À kora et à cris

« Réfléchir sur des instruments traditionnels est un exercice très délicat mais très intéressant », confie le compositeur franco-libanais Zad Moultaka, formé à la rigueur de l’écriture musicale occidentale mais intrinsèquement lié à ses racines méditerranéennes. Sa rencontre avec le compositeur György Kurtág fut décisive dans l’affirmation d’une écriture originale qui s’enrichira parallèlement d’un important travail plastique : installation, peinture, photographie, vidéo.
Plasticien subtil, d’une intuition musicale tout en nuances, Zad Moultaka travaille et s’interroge en explorateur de sons et poursuit une recherche qui le mène vers des endroits qui n’appartiennent pas qu’à sa tradition. Dans Gilgamesh Épopée ou la passion d’Enkidu, opéra instrumental pour huit instrumentistes, électronique et vidéo, il confronte les instruments méditerranéens traditionnels (ney, kanun, lyra, santur, yaili tanbur...) aux instruments baroques occidentaux (violes de gambe) au sein de son Ensemble Mezwej, fondé en 2004, toujours dans cette démarche d’expérimentation sur les différentes cultures musicales. « Avec cette œuvre, c’était un début de réponse », dit le compositeur.
Aujourd’hui, Zad Moultaka fixe son attention sur la kora, harpe-luth de 21 cordes. À l’origine instrument d’une femme-génie qui vivait dans les grottes de Missirikoro au Mali, la kora est devenue l’instrument emblématique de toute l’Afrique de l’Ouest.
Pour Ballaké Sissoko, musicien autodidacte, improvisateur, compositeur, la kora représente un héritage familial, transmis par son père Djelimady Sissoko, l’un des plus illustres joueurs de kora de l’Ensemble instrumental du Mali. Un ensemble que Ballaké intégrera par la suite, à l’âge de treize ans, au moment de la mort de son père. C’est là qu’il apprendra de ses aînés, et notamment de Sidiki Diabaté, père de Toumani.
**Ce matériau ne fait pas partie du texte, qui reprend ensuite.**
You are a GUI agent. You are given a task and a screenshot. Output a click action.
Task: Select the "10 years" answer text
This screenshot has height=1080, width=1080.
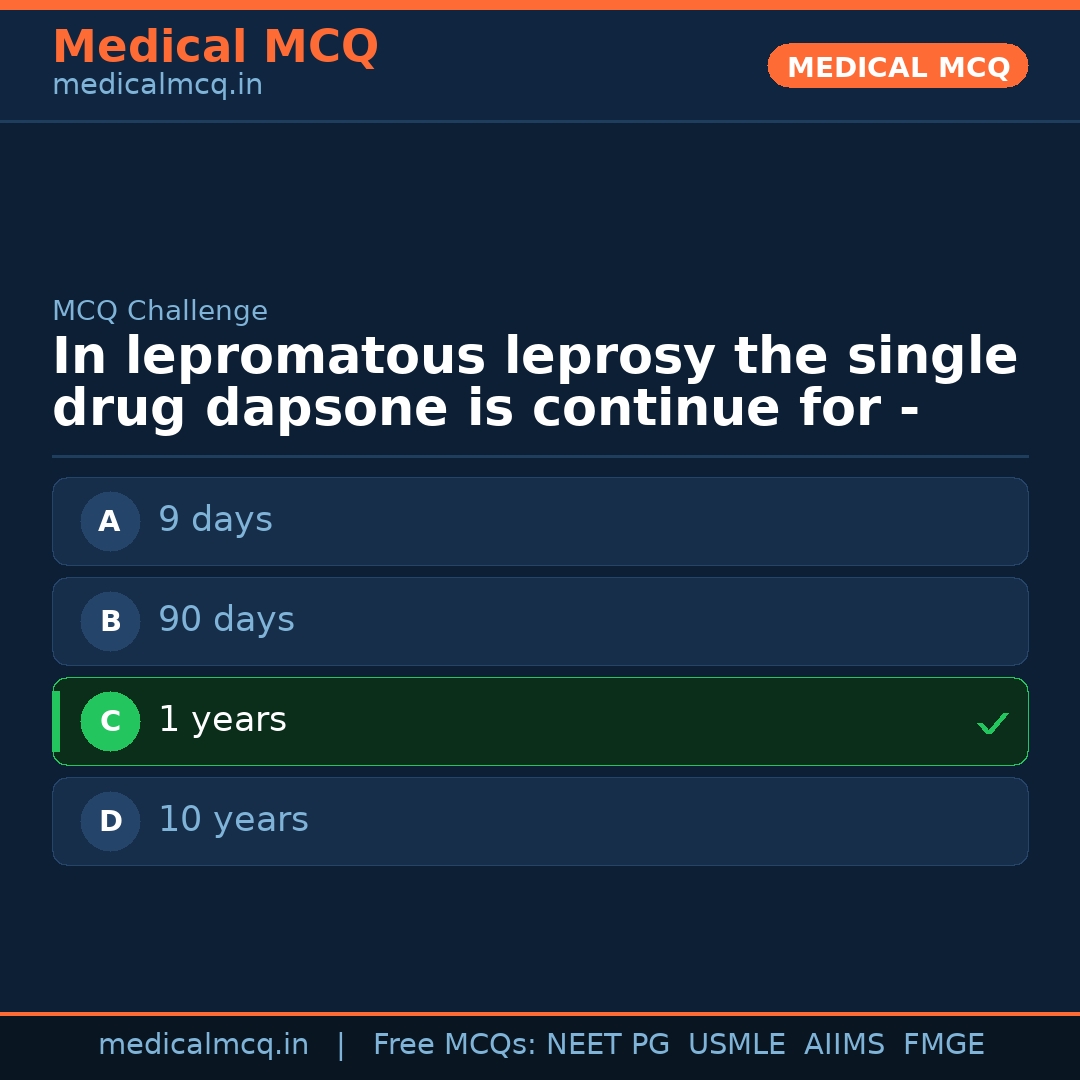233,820
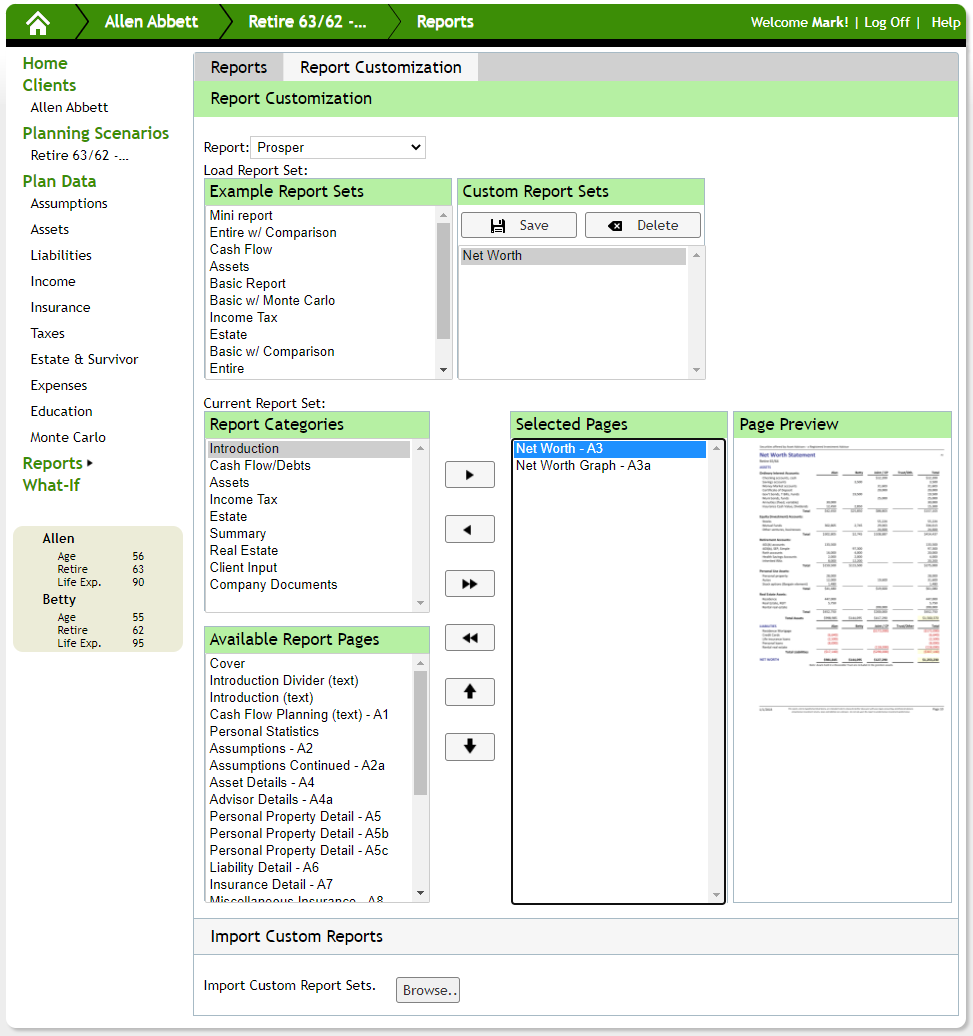The height and width of the screenshot is (1036, 973).
Task: Switch to the Reports tab
Action: coord(238,67)
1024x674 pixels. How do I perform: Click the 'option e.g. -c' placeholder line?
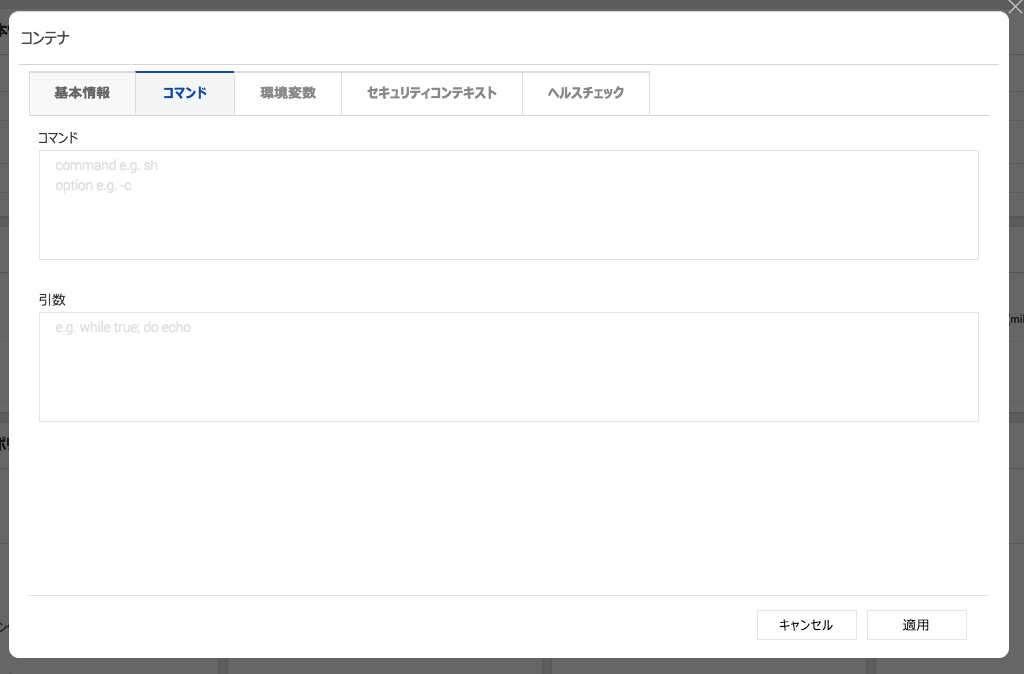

Ballaké Sissoko joue depuis lors sur ces 21 cordes de ses mains guérisseuses. Son dernier album est intitulé « Djourou », c’est-à-dire le fil, la corde qui le relie aux autres. Oxmo Puccino, l’un des invités de cet album, parle, à propos du jeu de Ballaké, « de silence puissant, de musique sacrée »... Zad Moultaka joue aussi de ces cordes, mais en retire une. Tout se décale d’une corde, et la vision du monde est autre : c’est la porte d’entrée vers de nouveaux espaces, une nouvelle œuvre.
Sissoko jouant Moultaka, c’est la rencontre d’un compositeur et d’un interprète, qui, avant même d’être musicien est avant tout un djeli, un griot, détenteur de la tradition orale du peuple mandingue. Le djeli Ballaké Sissoko écoute, accueille, s’émerveille... Le jeu, plus dense, devient une danse, une invitation.